> **What to produce**:
Rewrite the data below so that every instance of "GUI agent" becomes "interface agent", with nothing else changed.

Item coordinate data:
§

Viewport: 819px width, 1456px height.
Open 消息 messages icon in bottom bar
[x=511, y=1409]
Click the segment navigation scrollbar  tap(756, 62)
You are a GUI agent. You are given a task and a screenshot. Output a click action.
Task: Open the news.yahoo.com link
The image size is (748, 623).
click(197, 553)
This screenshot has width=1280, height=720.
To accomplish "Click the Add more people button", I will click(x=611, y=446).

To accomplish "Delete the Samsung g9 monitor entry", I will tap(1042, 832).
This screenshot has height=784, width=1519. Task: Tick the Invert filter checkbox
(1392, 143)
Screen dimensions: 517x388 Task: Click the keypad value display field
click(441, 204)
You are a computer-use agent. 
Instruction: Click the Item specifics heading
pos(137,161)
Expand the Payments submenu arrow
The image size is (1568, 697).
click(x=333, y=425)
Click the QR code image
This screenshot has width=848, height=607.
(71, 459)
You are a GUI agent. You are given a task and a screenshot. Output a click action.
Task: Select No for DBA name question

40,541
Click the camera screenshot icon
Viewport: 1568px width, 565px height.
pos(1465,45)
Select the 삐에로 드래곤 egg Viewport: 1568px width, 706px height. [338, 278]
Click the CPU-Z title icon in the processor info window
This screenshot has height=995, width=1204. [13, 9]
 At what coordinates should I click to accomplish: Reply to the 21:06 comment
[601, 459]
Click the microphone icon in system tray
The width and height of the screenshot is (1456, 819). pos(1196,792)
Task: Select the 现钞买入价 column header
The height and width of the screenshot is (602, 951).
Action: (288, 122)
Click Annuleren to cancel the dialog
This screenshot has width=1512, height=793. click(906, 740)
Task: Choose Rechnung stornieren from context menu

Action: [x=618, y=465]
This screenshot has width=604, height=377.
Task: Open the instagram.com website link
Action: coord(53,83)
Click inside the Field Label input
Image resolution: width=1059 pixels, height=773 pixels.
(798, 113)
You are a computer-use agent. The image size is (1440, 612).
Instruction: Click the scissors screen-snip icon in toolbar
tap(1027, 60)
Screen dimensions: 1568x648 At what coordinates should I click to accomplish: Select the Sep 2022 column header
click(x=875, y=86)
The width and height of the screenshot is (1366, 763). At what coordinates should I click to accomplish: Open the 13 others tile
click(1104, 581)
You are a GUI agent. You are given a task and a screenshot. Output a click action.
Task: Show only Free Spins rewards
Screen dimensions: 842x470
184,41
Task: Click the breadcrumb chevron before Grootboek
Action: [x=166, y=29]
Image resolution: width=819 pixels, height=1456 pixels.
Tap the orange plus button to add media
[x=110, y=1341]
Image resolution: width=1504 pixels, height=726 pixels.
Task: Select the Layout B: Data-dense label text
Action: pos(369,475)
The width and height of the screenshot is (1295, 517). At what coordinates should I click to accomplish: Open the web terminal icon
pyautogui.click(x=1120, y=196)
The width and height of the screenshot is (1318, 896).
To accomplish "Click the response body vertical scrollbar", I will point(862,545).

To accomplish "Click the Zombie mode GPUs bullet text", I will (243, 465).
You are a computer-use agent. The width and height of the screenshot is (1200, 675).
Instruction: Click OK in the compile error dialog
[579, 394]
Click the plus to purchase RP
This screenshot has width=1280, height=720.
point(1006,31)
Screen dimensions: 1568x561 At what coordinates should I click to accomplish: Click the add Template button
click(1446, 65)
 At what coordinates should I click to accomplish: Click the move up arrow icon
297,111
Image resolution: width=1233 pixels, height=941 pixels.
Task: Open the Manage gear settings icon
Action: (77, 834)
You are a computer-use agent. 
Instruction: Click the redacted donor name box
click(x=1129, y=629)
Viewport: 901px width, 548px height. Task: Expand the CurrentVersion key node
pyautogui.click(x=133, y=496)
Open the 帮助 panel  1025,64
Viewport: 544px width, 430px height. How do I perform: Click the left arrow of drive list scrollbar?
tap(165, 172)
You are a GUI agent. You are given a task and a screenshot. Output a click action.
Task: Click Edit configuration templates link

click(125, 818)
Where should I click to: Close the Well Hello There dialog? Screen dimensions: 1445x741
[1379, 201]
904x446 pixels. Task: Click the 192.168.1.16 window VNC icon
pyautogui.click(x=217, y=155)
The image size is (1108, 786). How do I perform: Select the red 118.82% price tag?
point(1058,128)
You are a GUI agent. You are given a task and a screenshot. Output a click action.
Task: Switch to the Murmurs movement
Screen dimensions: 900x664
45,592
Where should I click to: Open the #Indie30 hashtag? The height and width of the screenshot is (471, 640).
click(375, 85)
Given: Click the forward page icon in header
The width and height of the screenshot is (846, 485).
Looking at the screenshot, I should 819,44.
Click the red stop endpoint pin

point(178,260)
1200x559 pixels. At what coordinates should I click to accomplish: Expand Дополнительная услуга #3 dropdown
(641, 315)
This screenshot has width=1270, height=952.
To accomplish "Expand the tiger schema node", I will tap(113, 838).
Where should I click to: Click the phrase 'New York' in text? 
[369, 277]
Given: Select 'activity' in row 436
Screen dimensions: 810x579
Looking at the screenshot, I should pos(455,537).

§

> **Response for this exercise**:
Viewport: 819px width, 1456px height.
Open 消息 messages icon in bottom bar
[x=511, y=1409]
Click the segment navigation scrollbar  tap(756, 62)
You are a interface agent. You are given a task and a screenshot. Output a click action.
Task: Open the news.yahoo.com link
The image size is (748, 623).
click(197, 553)
This screenshot has width=1280, height=720.
To accomplish "Click the Add more people button", I will click(x=611, y=446).

To accomplish "Delete the Samsung g9 monitor entry", I will tap(1042, 832).
This screenshot has height=784, width=1519. Task: Tick the Invert filter checkbox
(1392, 143)
Screen dimensions: 517x388 Task: Click the keypad value display field
click(441, 204)
You are a computer-use agent. 
Instruction: Click the Item specifics heading
pos(137,161)
Expand the Payments submenu arrow
The image size is (1568, 697).
click(x=333, y=425)
Click the QR code image
This screenshot has width=848, height=607.
(71, 459)
You are a interface agent. You are given a task and a screenshot. Output a click action.
Task: Select No for DBA name question

40,541
Click the camera screenshot icon
Viewport: 1568px width, 565px height.
pos(1465,45)
Select the 삐에로 드래곤 egg Viewport: 1568px width, 706px height. [338, 278]
Click the CPU-Z title icon in the processor info window
This screenshot has height=995, width=1204. [13, 9]
 At what coordinates should I click to accomplish: Reply to the 21:06 comment
[601, 459]
Click the microphone icon in system tray
The width and height of the screenshot is (1456, 819). pos(1196,792)
Task: Select the 现钞买入价 column header
The height and width of the screenshot is (602, 951).
Action: (288, 122)
Click Annuleren to cancel the dialog
This screenshot has width=1512, height=793. click(906, 740)
Task: Choose Rechnung stornieren from context menu

Action: [x=618, y=465]
This screenshot has width=604, height=377.
Task: Open the instagram.com website link
Action: coord(53,83)
Click inside the Field Label input
Image resolution: width=1059 pixels, height=773 pixels.
(798, 113)
You are a computer-use agent. The image size is (1440, 612).
Instruction: Click the scissors screen-snip icon in toolbar
tap(1027, 60)
Screen dimensions: 1568x648 At what coordinates should I click to accomplish: Select the Sep 2022 column header
click(x=875, y=86)
The width and height of the screenshot is (1366, 763). At what coordinates should I click to accomplish: Open the 13 others tile
click(1104, 581)
You are a interface agent. You are given a task and a screenshot. Output a click action.
Task: Show only Free Spins rewards
Screen dimensions: 842x470
184,41
Task: Click the breadcrumb chevron before Grootboek
Action: [x=166, y=29]
Image resolution: width=819 pixels, height=1456 pixels.
Tap the orange plus button to add media
[x=110, y=1341]
Image resolution: width=1504 pixels, height=726 pixels.
Task: Select the Layout B: Data-dense label text
Action: pos(369,475)
The width and height of the screenshot is (1295, 517). At what coordinates should I click to accomplish: Open the web terminal icon
pyautogui.click(x=1120, y=196)
The width and height of the screenshot is (1318, 896).
To accomplish "Click the response body vertical scrollbar", I will point(862,545).

To accomplish "Click the Zombie mode GPUs bullet text", I will (243, 465).
You are a computer-use agent. The width and height of the screenshot is (1200, 675).
Instruction: Click OK in the compile error dialog
[579, 394]
Click the plus to purchase RP
This screenshot has width=1280, height=720.
point(1006,31)
Screen dimensions: 1568x561 At what coordinates should I click to accomplish: Click the add Template button
click(1446, 65)
 At what coordinates should I click to accomplish: Click the move up arrow icon
297,111
Image resolution: width=1233 pixels, height=941 pixels.
Task: Open the Manage gear settings icon
Action: (77, 834)
You are a computer-use agent. 
Instruction: Click the redacted donor name box
click(x=1129, y=629)
Viewport: 901px width, 548px height. Task: Expand the CurrentVersion key node
pyautogui.click(x=133, y=496)
Open the 帮助 panel  1025,64
Viewport: 544px width, 430px height. How do I perform: Click the left arrow of drive list scrollbar?
tap(165, 172)
You are a interface agent. You are given a task and a screenshot. Output a click action.
Task: Click Edit configuration templates link

click(125, 818)
Where should I click to: Close the Well Hello There dialog? Screen dimensions: 1445x741
[1379, 201]
904x446 pixels. Task: Click the 192.168.1.16 window VNC icon
pyautogui.click(x=217, y=155)
The image size is (1108, 786). How do I perform: Select the red 118.82% price tag?
point(1058,128)
You are a interface agent. You are given a task and a screenshot. Output a click action.
Task: Switch to the Murmurs movement
Screen dimensions: 900x664
45,592
Where should I click to: Open the #Indie30 hashtag? The height and width of the screenshot is (471, 640).
click(375, 85)
Given: Click the forward page icon in header
The width and height of the screenshot is (846, 485).
Looking at the screenshot, I should 819,44.
Click the red stop endpoint pin

point(178,260)
1200x559 pixels. At what coordinates should I click to accomplish: Expand Дополнительная услуга #3 dropdown
(641, 315)
This screenshot has width=1270, height=952.
To accomplish "Expand the tiger schema node", I will tap(113, 838).
Where should I click to: Click the phrase 'New York' in text? 
[369, 277]
Given: Select 'activity' in row 436
Screen dimensions: 810x579
Looking at the screenshot, I should pos(455,537).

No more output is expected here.